A notícia da explosão de vários pagers no Líbano, extraídas as questões
político-ideológica-bélicas (que não entram na lista de meus comentários),
mostrou que o mundo tem suas distopias, inclusive no seu sentido contrário. Em
outras palavras, as rupturas geradas pelas inovações tecnológicas que tendem a
romper com o passado nem sempre conseguem extinguir toda uma história, mas não
para tudo. É bem verdade que depois do computador não faz sentido ter uma
máquina de escrever e depois do carro flex não faz mais sentido ter um carro com
combustível somente à gasolina ou somente à álcool; e assim são vários
exemplos.
Algumas destas tecnologias totalmente ultrapassadas são mantidas com um
conceito comercial criado (não sei por quem) que classifica os itens com
vintage para justificar quem ainda tem um toca-disco, um telefone à disco, uma
máquina de escrever etc; mas, aí é outra história que gera a mesma curiosidade
de uma fita k-7, apenas o tempo suficiente de ser algo interessante
temporariamente, com futuro apenas para quem é bem saudosista ou para quem quer
ganhar dinheiro vendendo os itens vintage.

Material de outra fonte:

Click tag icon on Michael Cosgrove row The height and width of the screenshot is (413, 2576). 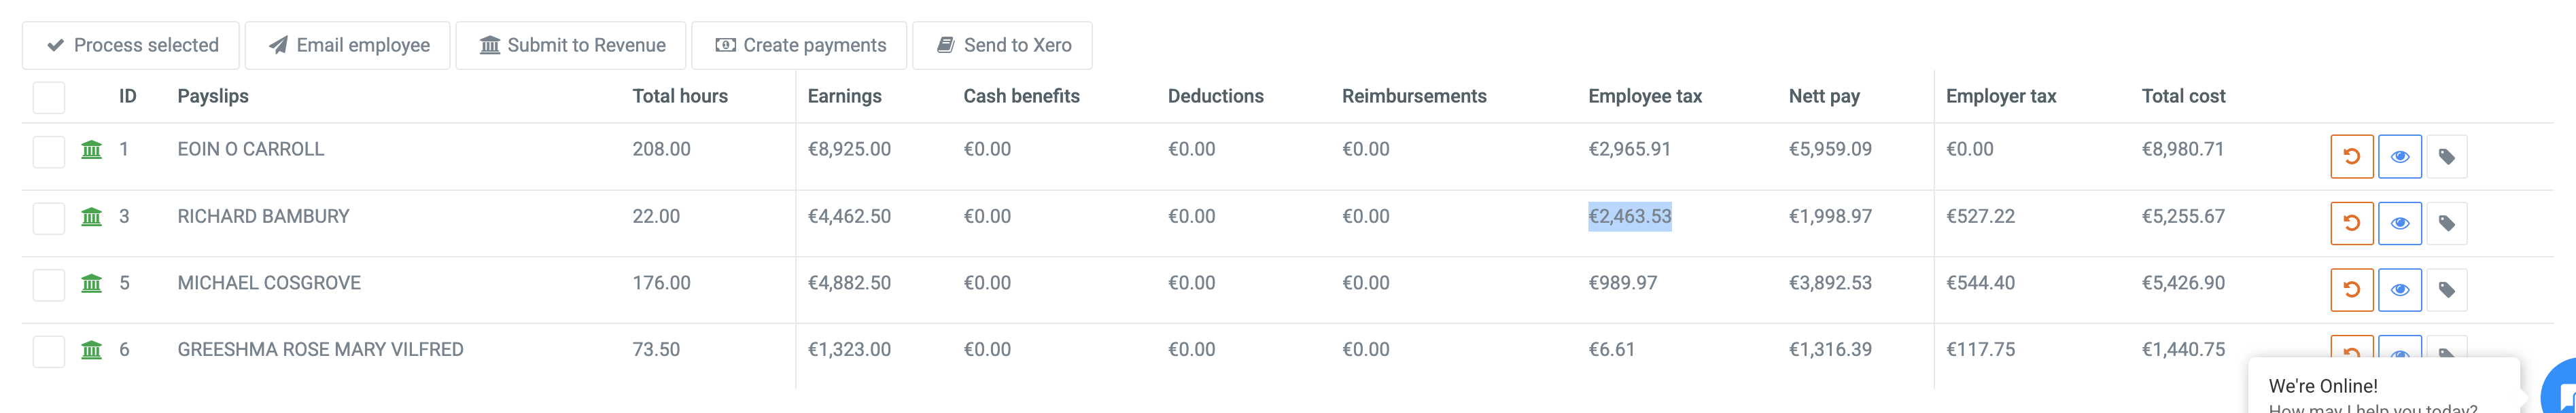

Mas, o que me chamou a atenção sobre os pagers foi saber que na França eles
ainda são usados! E nada de questão política ou ideológica, é que tem pessoas
que preferem a simplicidade e objetividade do contato por mensagem, com a vantagem
de que quem tem o pager não precisa responder: pode ouvir o bip, ler a mensagem
e simplesmente não fazer nada. Não precisa continuar o diálogo com outra pessoa,
algo impossível com o pager.
Se a gente considerar o universo de celulares e a quantidade de
habitantes na França, a quantidade de usuários de pagers é pouco expressiva,
mas quando a gente descobre que tem 130.000 usuários ativos, isto mesmo, este
mundo todo que utiliza o aparelhinho regularmente, é de se espantar com sua receptividade.
Mais uma curiosidade sobre os pagers? A empresa que tem estes 130 mil clientes
é a mesma que comercializa GPS, que vende bem na França: de um lado a
tecnologia avançada dos GPS e de outro a tecnologia ultrapassada dos pagers em
uma mesma empresa. Se a gente considerar que negócios são negócios, do ponto de
vista comercial fica tudo explicado.
Não sei se no Brasil alguém ainda usa pager. Acho que não, em geral
somos muito preconceituosos socialmente, em especial quanto ao uso de gadgets e
tecnologias que não consigo imaginar alguém sair na rua ou ir a um bar ou
restaurante com o seu pager “bipando” em vez de ter um celular! Se bem que, ano
passado fui ao interior do RN e encontrei uma loja de celular vendendo aqueles
aparelhos “pé duro”, que tem apenas as teclas com os números e nada de Whatspp,
internet ou aplicativos: é o telefone-raiz, aquele que é usado para ligar e
receber chamadas. Nada mais do que isto.
O mundo é disruptivo e as tecnologias mostram que isto acontece cada vez
mais rapidamente. Pager por lá no mundo rico e moderno e celular-raiz aqui no
interior do RN mostram que as desigualdades existem. Acho que lá compram os
pager por teimosia dos franceses enquanto aqui acho que é uma questão meramente
econômica; bem que gostaria que aqui também fosse por simples teimosia.